Imię i Nazwisko: Michał Syrek

Data urodzenia: 30.06.1990

Pseudonim boiskowy: Kucza

1. Na sztucznej najczęściej gram jako...?

Bramkarz. Niekiedy zdarza mi się wejść w pole na Di Canio, jednak bez efektu.

2. Jak spędzasz wolny czas?

Ostatnio tak się składa, że nie mam go tak dużo jak chciałbym mieć. Ale niemal codziennie o godzinie 13.30 muszę mieć wolna chwilkę na "Świat Według Kiepskich". A tak poza tym to lubię sobie obejrzeć TV, zagrać w siatkówkę, pojeździć na rowerze i pewnie jak każdy lubię sobie posłuchać muzyki i do tego pośpiewać. Słuchu muzycznego nie mam zbyt dobrego ale słów piosenek znam naprawdę imponującą ilość. Czasem lubię pójść sobie do lasu ale sam, ewentualnie z psem, lub na zwykły spacer, tu już nie sam i zawsze bez psa.

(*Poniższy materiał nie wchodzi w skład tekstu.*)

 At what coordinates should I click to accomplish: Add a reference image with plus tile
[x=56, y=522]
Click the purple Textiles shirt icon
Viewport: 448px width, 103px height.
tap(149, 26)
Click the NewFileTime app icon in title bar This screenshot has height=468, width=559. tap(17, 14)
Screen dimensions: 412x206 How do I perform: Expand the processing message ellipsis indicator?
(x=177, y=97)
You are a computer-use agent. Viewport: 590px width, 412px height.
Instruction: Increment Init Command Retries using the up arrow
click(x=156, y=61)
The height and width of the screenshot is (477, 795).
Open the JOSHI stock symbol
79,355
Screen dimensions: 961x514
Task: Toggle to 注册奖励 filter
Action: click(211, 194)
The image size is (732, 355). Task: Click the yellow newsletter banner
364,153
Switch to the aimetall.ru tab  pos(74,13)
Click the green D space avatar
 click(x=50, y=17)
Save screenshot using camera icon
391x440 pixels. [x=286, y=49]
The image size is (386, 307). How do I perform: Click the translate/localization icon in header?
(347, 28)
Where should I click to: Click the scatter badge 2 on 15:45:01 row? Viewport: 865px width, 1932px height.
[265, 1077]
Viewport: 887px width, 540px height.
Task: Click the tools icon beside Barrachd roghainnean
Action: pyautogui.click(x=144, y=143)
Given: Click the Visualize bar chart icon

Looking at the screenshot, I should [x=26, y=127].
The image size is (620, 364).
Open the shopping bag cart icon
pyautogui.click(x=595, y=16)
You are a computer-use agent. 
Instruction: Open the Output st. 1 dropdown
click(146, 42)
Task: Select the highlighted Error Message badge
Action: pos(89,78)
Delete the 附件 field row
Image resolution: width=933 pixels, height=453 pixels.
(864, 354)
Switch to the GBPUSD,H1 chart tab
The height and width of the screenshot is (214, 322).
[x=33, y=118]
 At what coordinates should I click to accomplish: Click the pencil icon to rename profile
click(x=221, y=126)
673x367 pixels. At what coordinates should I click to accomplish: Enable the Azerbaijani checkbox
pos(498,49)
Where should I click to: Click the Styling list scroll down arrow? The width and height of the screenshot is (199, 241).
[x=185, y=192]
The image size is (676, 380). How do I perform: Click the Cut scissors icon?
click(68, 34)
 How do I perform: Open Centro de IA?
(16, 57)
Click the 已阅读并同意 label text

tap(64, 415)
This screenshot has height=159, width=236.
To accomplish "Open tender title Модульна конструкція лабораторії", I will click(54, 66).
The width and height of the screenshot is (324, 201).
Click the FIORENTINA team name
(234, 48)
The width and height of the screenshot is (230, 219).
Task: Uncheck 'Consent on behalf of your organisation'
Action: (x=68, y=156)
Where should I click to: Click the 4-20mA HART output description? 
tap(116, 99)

3. Ulubiony numer na koszulkę?

Oczywiście 12. Historia tego numeru jest taka, że kiedy zaczynałem "karierę" w Chlebiance, byłem rezerwowym bramkarzem i dostałem numer 12. Później już zostawiłem sobie ten numer i w nim grałem. No i jeszcze Grzesiek Szymański w reprezentacji Polski grał z 12.

4. Największa wada?

Zbyt duża nerwowość na boisku. Szybko rezygnuję z postawionych sobie celów. Czasem zbyt dużo wymagam od innych a za mało od siebie.

5. Największa zaleta?

Myślę, że ambicja. Jej braku nikt mi nie może zarzucić. Chęć wygrywania we wszystkim co robię bardzo mnie nakręca. Nienawidzę przegrywać, aczkolwiek umiem.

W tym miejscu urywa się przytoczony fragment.